[Data items]
* * * *

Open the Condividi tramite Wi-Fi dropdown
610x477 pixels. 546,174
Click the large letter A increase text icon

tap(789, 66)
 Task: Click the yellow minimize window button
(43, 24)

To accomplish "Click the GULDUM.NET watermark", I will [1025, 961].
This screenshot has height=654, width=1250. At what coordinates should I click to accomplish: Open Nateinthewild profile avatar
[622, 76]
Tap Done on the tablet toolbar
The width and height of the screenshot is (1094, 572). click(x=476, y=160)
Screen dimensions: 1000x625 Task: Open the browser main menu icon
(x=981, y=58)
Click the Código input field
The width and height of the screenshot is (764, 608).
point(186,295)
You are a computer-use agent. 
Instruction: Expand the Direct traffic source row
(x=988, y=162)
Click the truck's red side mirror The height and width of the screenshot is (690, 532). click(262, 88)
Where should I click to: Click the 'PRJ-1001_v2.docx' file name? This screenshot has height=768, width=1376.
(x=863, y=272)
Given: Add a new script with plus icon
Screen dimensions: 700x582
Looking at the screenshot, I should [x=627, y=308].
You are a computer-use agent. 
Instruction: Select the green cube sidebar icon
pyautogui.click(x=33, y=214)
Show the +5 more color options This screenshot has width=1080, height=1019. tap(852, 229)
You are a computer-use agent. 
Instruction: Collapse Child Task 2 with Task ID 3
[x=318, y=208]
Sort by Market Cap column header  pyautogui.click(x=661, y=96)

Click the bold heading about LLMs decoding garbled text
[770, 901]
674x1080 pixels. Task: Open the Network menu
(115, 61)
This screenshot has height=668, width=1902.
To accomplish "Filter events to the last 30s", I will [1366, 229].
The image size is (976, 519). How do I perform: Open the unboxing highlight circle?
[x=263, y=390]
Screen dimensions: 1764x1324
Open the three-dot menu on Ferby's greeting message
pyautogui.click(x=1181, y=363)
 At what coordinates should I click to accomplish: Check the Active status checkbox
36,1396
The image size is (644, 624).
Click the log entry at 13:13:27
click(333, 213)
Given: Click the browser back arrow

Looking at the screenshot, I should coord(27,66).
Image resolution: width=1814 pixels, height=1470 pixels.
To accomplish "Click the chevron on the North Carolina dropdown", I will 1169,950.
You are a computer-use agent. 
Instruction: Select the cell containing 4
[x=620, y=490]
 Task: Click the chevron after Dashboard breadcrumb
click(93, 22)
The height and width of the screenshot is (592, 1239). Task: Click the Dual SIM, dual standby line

* * * *

*Task details:*
Please print all of the data above line for line, changing nothing.

*Problem solution:*
Open the Condividi tramite Wi-Fi dropdown
610x477 pixels. 546,174
Click the large letter A increase text icon

tap(789, 66)
 Task: Click the yellow minimize window button
(43, 24)

To accomplish "Click the GULDUM.NET watermark", I will [1025, 961].
This screenshot has height=654, width=1250. At what coordinates should I click to accomplish: Open Nateinthewild profile avatar
[622, 76]
Tap Done on the tablet toolbar
The width and height of the screenshot is (1094, 572). click(x=476, y=160)
Screen dimensions: 1000x625 Task: Open the browser main menu icon
(x=981, y=58)
Click the Código input field
The width and height of the screenshot is (764, 608).
point(186,295)
You are a computer-use agent. 
Instruction: Expand the Direct traffic source row
(x=988, y=162)
Click the truck's red side mirror The height and width of the screenshot is (690, 532). click(262, 88)
Where should I click to: Click the 'PRJ-1001_v2.docx' file name? This screenshot has height=768, width=1376.
(x=863, y=272)
Given: Add a new script with plus icon
Screen dimensions: 700x582
Looking at the screenshot, I should [x=627, y=308].
You are a computer-use agent. 
Instruction: Select the green cube sidebar icon
pyautogui.click(x=33, y=214)
Show the +5 more color options This screenshot has width=1080, height=1019. tap(852, 229)
You are a computer-use agent. 
Instruction: Collapse Child Task 2 with Task ID 3
[x=318, y=208]
Sort by Market Cap column header  pyautogui.click(x=661, y=96)

Click the bold heading about LLMs decoding garbled text
[770, 901]
674x1080 pixels. Task: Open the Network menu
(115, 61)
This screenshot has height=668, width=1902.
To accomplish "Filter events to the last 30s", I will [1366, 229].
The image size is (976, 519). How do I perform: Open the unboxing highlight circle?
[x=263, y=390]
Screen dimensions: 1764x1324
Open the three-dot menu on Ferby's greeting message
pyautogui.click(x=1181, y=363)
 At what coordinates should I click to accomplish: Check the Active status checkbox
36,1396
The image size is (644, 624).
Click the log entry at 13:13:27
click(333, 213)
Given: Click the browser back arrow

Looking at the screenshot, I should coord(27,66).
Image resolution: width=1814 pixels, height=1470 pixels.
To accomplish "Click the chevron on the North Carolina dropdown", I will 1169,950.
You are a computer-use agent. 
Instruction: Select the cell containing 4
[x=620, y=490]
 Task: Click the chevron after Dashboard breadcrumb
click(93, 22)
The height and width of the screenshot is (592, 1239). Task: Click the Dual SIM, dual standby line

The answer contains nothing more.